Command to see which files are human readable?

So I know about ls, and I know I can do ls -l to see if a file is executable, but that can be a little misleading. I also know that I can do ls --color=always to get a colour representation of the directory. However what I am looking for is a clear way to tell in advance if a file is 'binary' (in the sense that the contents cannot be read by something like a pager, I know that text files are binary too).

I'll give you an example incase you are confused.
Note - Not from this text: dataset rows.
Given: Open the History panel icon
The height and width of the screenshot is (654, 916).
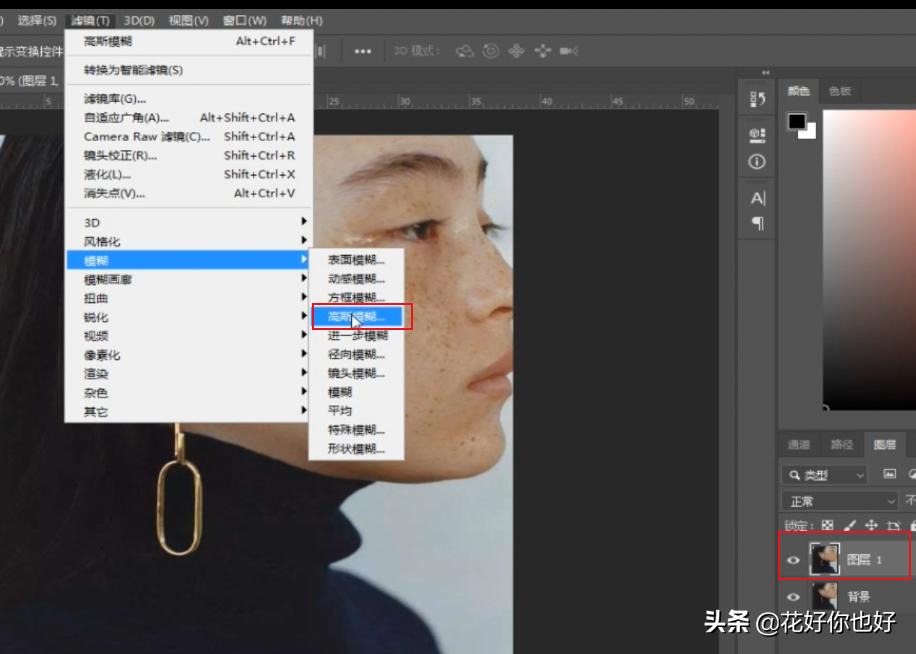Looking at the screenshot, I should click(757, 98).
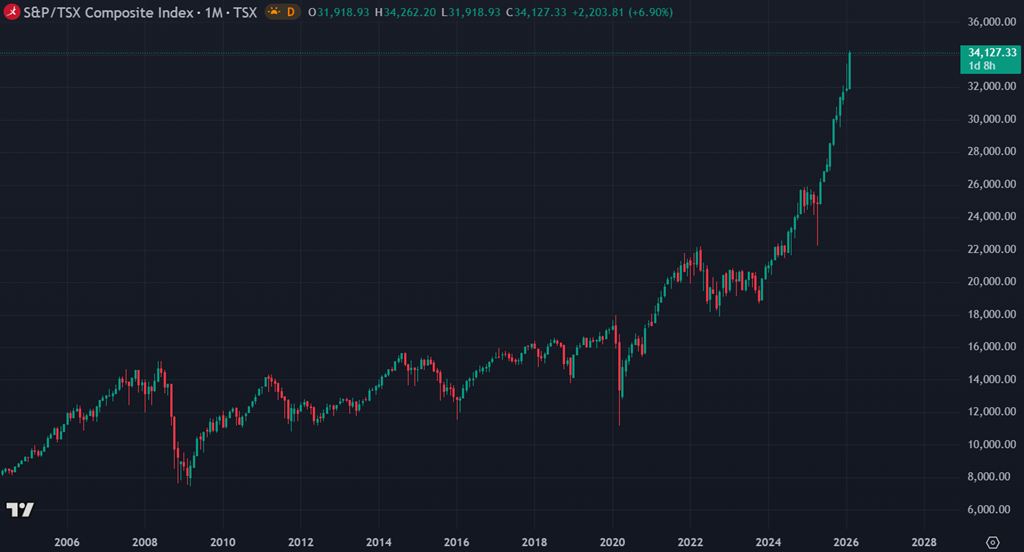The width and height of the screenshot is (1024, 552).
Task: Click the close value C34,127.33 in legend
Action: (542, 12)
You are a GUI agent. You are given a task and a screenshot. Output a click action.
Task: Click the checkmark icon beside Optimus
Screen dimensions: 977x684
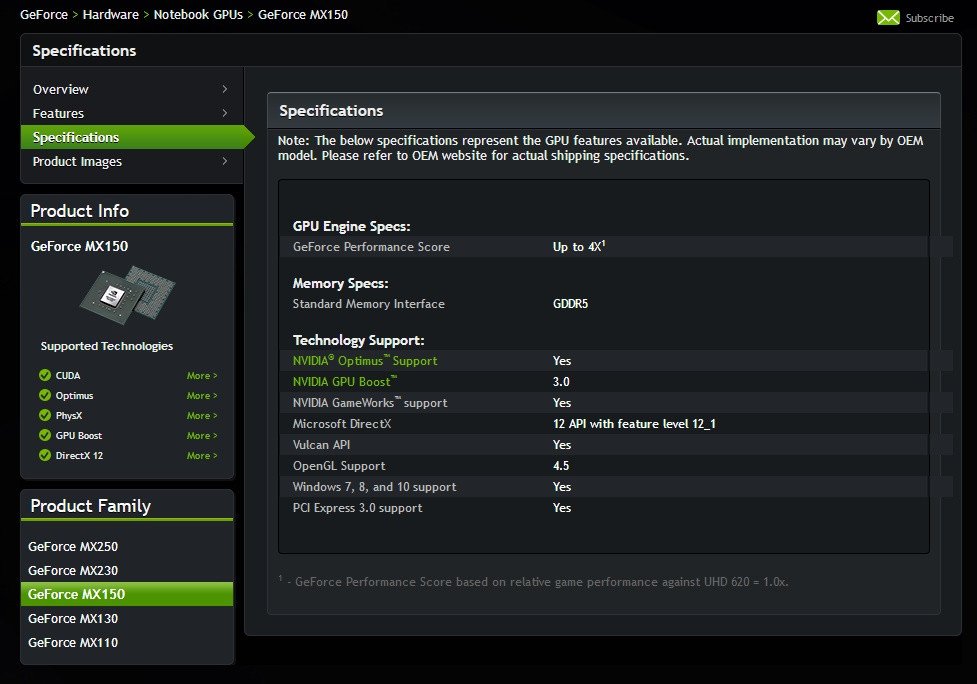pyautogui.click(x=44, y=396)
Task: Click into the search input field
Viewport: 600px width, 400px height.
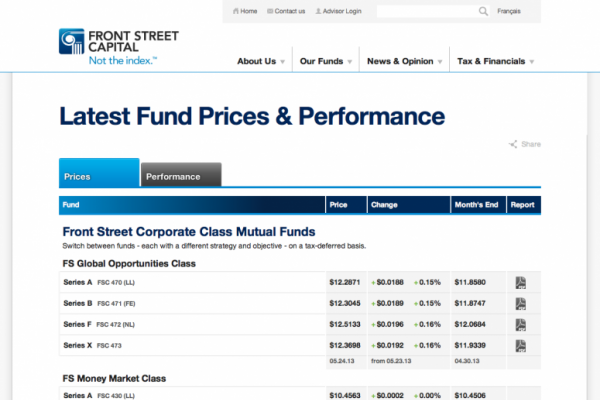Action: click(425, 11)
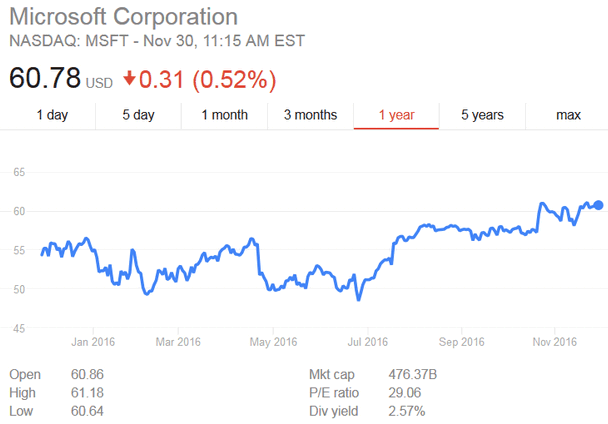Click the Microsoft Corporation title
The image size is (608, 424).
[x=123, y=17]
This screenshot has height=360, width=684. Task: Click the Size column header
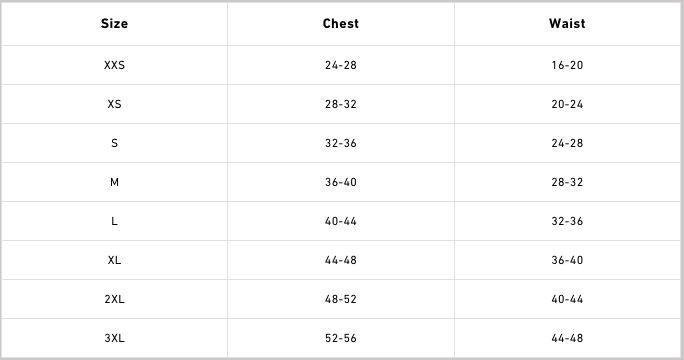114,24
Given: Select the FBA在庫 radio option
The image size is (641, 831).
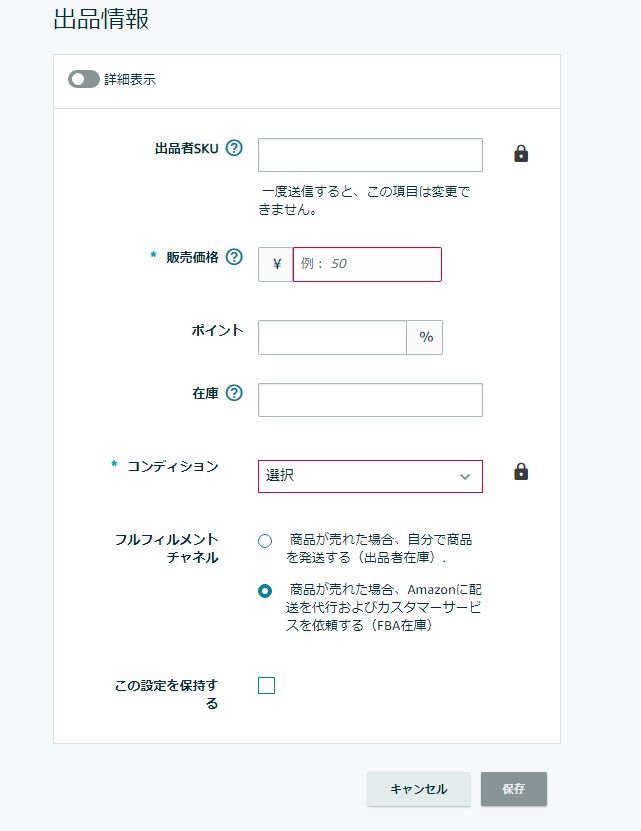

In /boot we have the efi files which are marked as executables, so it is easy to avoid these. I know I cannot read these with a pager. But I also cannot read boot0, boot1, boot2, etc because these 'may' be binary files according to less. I'm finding it quite hard to navigate the file system, because some are marked clearly and others are not. (For example a 4th file or lua file will obviously be human readable, but others tell me nothing and have no executable flag).

Is there an easy way to see which files in a directory are human readable?
 
You could check the file magic and search for a UTF-8 byte order mark. Problem with this approach is that most plain text files don't have a file magic.
The real question is: Why do you want to read random files?
Just interested in how it all works together, been studying bits and pieces like the loader and it would be nice to tell which files are readable and which are not without having to keep doing ls followed by less.
 
All files are treated the same, so you can't just look at the meta data from a file to see what it contains. Scripts are human readable but can be set executable too. Libraries are binaries but don't have an executable bit (you're not supposed to execute them directly).

File extensions, like .txt are a relic left over from the old CP/M days. MS-DOS used to use them too. Unix never relied on them. You can use them but it's just a part of the filename, they don't have any special meaning.
 
One thing you can use is the command file. This will show what sort of file something is.

For example
Code:
file /usr/local/bin/dwm

/usr/local/bin/dwm: ELF 64-bit LSB executable, x86-64, version 1 (FreeBSD), dynamically linked, interpreter /libexec/ld-elf.so.1, for FreeBSD 13.0 (1300139), FreeBSD-style, stripped
Code:
file /var/log/messages
/var/log/messages: ASCII text

To examine such files you can use the strings command which gives a lot of information about the file, though from your description, I don't think it's the type of information you're looking for.
 
I don't think there is an easy solution to this problem.
If no one has any ideas I might see how less goes about working it out and then write a script that skips or reads them based on less output, if at all possible, just wanted to know if I was reinventing the wheel haha. Thanks anyway.
 
One thing you can use is the command file. This will show what sort of file something is.

For example
Code:
file /usr/local/bin/dwm

/usr/local/bin/dwm: ELF 64-bit LSB executable, x86-64, version 1 (FreeBSD), dynamically linked, interpreter /libexec/ld-elf.so.1, for FreeBSD 13.0 (1300139), FreeBSD-style, stripped
Code:
file /var/log/messages
/var/log/messages: ASCII text

To examine such files you can use the strings command which gives a lot of information about the file, though from your description, I don't think it's the type of information you're looking for.
Thanks I can see right away that this is a better solution to what I am already doing. Not sure if there will be any edge cases yet but it is fairly easy to guess from the output whether a file is binary or not. Just used file mbr which says it is a boot sector so it is easy to guess it does not contain much readable text, and I confirmed this with strings -a which can strip out any readable text from the binary.

Edit: strings -a | more is working quite nicely, it's pretty obvious to tell when the file is not meant to be human readable based on the output, must remember not to use it for human readable files though as it strips whitespace that could be sensitive in some contexts.